⟨

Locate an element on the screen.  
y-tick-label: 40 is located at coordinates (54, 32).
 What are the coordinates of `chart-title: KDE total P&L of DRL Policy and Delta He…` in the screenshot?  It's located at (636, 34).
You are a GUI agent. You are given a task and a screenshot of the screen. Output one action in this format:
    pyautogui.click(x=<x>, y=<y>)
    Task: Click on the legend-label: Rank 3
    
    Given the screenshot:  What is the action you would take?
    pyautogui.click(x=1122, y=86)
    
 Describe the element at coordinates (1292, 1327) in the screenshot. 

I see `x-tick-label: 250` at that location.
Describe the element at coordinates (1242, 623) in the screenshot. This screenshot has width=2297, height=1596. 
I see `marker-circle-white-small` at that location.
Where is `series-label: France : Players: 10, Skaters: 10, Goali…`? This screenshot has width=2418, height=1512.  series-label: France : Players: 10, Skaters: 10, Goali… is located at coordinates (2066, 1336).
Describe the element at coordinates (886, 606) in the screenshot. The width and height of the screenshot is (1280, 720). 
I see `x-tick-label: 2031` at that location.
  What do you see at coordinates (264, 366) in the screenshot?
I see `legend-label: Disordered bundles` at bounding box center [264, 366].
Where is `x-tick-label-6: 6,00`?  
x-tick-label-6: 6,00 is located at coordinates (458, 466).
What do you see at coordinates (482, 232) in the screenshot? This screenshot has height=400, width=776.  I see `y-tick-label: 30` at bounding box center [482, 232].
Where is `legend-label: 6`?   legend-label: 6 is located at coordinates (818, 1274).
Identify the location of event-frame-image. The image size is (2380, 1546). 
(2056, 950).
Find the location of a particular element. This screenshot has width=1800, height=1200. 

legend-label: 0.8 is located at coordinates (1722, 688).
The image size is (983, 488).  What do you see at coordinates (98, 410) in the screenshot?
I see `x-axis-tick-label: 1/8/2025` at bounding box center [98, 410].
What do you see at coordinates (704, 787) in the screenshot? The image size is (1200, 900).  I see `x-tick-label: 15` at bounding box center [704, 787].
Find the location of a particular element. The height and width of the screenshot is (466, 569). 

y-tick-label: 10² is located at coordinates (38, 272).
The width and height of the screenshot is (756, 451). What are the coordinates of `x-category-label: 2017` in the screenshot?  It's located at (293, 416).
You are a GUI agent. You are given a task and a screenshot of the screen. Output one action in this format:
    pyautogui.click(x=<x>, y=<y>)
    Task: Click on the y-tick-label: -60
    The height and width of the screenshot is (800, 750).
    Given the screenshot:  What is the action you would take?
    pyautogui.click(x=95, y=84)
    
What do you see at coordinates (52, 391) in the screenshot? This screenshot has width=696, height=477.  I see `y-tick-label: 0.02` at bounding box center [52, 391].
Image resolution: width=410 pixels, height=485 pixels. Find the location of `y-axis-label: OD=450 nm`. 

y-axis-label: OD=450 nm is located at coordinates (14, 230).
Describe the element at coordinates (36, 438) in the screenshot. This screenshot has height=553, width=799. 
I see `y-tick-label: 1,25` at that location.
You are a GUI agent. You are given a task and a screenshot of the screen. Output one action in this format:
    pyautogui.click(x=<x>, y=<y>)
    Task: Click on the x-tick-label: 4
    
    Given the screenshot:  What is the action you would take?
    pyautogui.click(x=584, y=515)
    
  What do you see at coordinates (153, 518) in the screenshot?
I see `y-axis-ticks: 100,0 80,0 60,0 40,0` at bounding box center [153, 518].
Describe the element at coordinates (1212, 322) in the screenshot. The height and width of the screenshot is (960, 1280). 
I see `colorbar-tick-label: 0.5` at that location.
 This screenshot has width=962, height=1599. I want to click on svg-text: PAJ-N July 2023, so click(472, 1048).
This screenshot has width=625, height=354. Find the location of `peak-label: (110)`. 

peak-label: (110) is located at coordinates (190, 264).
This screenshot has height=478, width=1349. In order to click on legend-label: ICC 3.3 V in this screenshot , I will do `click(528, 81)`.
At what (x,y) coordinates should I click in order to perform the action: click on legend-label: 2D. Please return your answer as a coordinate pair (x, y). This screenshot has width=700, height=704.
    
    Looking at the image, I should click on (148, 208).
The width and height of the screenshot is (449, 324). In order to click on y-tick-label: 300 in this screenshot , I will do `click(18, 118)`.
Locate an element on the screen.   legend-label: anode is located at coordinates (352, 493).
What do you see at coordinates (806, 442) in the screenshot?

⟩

### WHAT YOU SHOULD DO
Copy out all the rows above, putting "Identify" wherever "Describe" appears and keeping everything else unchanged.

### RESPONSE
Locate an element on the screen.  
y-tick-label: 40 is located at coordinates (54, 32).
 What are the coordinates of `chart-title: KDE total P&L of DRL Policy and Delta He…` in the screenshot?  It's located at (636, 34).
You are a GUI agent. You are given a task and a screenshot of the screen. Output one action in this format:
    pyautogui.click(x=<x>, y=<y>)
    Task: Click on the legend-label: Rank 3
    
    Given the screenshot:  What is the action you would take?
    pyautogui.click(x=1122, y=86)
    
 Identify the element at coordinates (1292, 1327) in the screenshot. 

I see `x-tick-label: 250` at that location.
Identify the element at coordinates (1242, 623) in the screenshot. This screenshot has width=2297, height=1596. 
I see `marker-circle-white-small` at that location.
Where is `series-label: France : Players: 10, Skaters: 10, Goali…`? This screenshot has width=2418, height=1512.  series-label: France : Players: 10, Skaters: 10, Goali… is located at coordinates (2066, 1336).
Identify the element at coordinates (886, 606) in the screenshot. The width and height of the screenshot is (1280, 720). 
I see `x-tick-label: 2031` at that location.
  What do you see at coordinates (264, 366) in the screenshot?
I see `legend-label: Disordered bundles` at bounding box center [264, 366].
Where is `x-tick-label-6: 6,00`?  
x-tick-label-6: 6,00 is located at coordinates (458, 466).
What do you see at coordinates (482, 232) in the screenshot? This screenshot has height=400, width=776.  I see `y-tick-label: 30` at bounding box center [482, 232].
Where is `legend-label: 6`?   legend-label: 6 is located at coordinates (818, 1274).
Identify the location of event-frame-image. The image size is (2380, 1546). 
(2056, 950).
Find the location of a particular element. This screenshot has width=1800, height=1200. 

legend-label: 0.8 is located at coordinates (1722, 688).
The image size is (983, 488).  What do you see at coordinates (98, 410) in the screenshot?
I see `x-axis-tick-label: 1/8/2025` at bounding box center [98, 410].
What do you see at coordinates (704, 787) in the screenshot? The image size is (1200, 900).  I see `x-tick-label: 15` at bounding box center [704, 787].
Find the location of a particular element. The height and width of the screenshot is (466, 569). 

y-tick-label: 10² is located at coordinates (38, 272).
The width and height of the screenshot is (756, 451). What are the coordinates of `x-category-label: 2017` in the screenshot?  It's located at (293, 416).
You are a GUI agent. You are given a task and a screenshot of the screen. Output one action in this format:
    pyautogui.click(x=<x>, y=<y>)
    Task: Click on the y-tick-label: -60
    The height and width of the screenshot is (800, 750).
    Given the screenshot:  What is the action you would take?
    pyautogui.click(x=95, y=84)
    
What do you see at coordinates (52, 391) in the screenshot? This screenshot has width=696, height=477.  I see `y-tick-label: 0.02` at bounding box center [52, 391].
Image resolution: width=410 pixels, height=485 pixels. Find the location of `y-axis-label: OD=450 nm`. 

y-axis-label: OD=450 nm is located at coordinates (14, 230).
Identify the element at coordinates (36, 438) in the screenshot. This screenshot has height=553, width=799. 
I see `y-tick-label: 1,25` at that location.
You are a GUI agent. You are given a task and a screenshot of the screen. Output one action in this format:
    pyautogui.click(x=<x>, y=<y>)
    Task: Click on the x-tick-label: 4
    
    Given the screenshot:  What is the action you would take?
    pyautogui.click(x=584, y=515)
    
  What do you see at coordinates (153, 518) in the screenshot?
I see `y-axis-ticks: 100,0 80,0 60,0 40,0` at bounding box center [153, 518].
Identify the element at coordinates (1212, 322) in the screenshot. The height and width of the screenshot is (960, 1280). 
I see `colorbar-tick-label: 0.5` at that location.
 This screenshot has width=962, height=1599. I want to click on svg-text: PAJ-N July 2023, so click(472, 1048).
This screenshot has width=625, height=354. Find the location of `peak-label: (110)`. 

peak-label: (110) is located at coordinates (190, 264).
This screenshot has height=478, width=1349. In order to click on legend-label: ICC 3.3 V in this screenshot , I will do `click(528, 81)`.
At what (x,y) coordinates should I click in order to perform the action: click on legend-label: 2D. Please return your answer as a coordinate pair (x, y). This screenshot has width=700, height=704.
    
    Looking at the image, I should click on (148, 208).
The width and height of the screenshot is (449, 324). In order to click on y-tick-label: 300 in this screenshot , I will do `click(18, 118)`.
Locate an element on the screen.   legend-label: anode is located at coordinates (352, 493).
What do you see at coordinates (806, 442) in the screenshot?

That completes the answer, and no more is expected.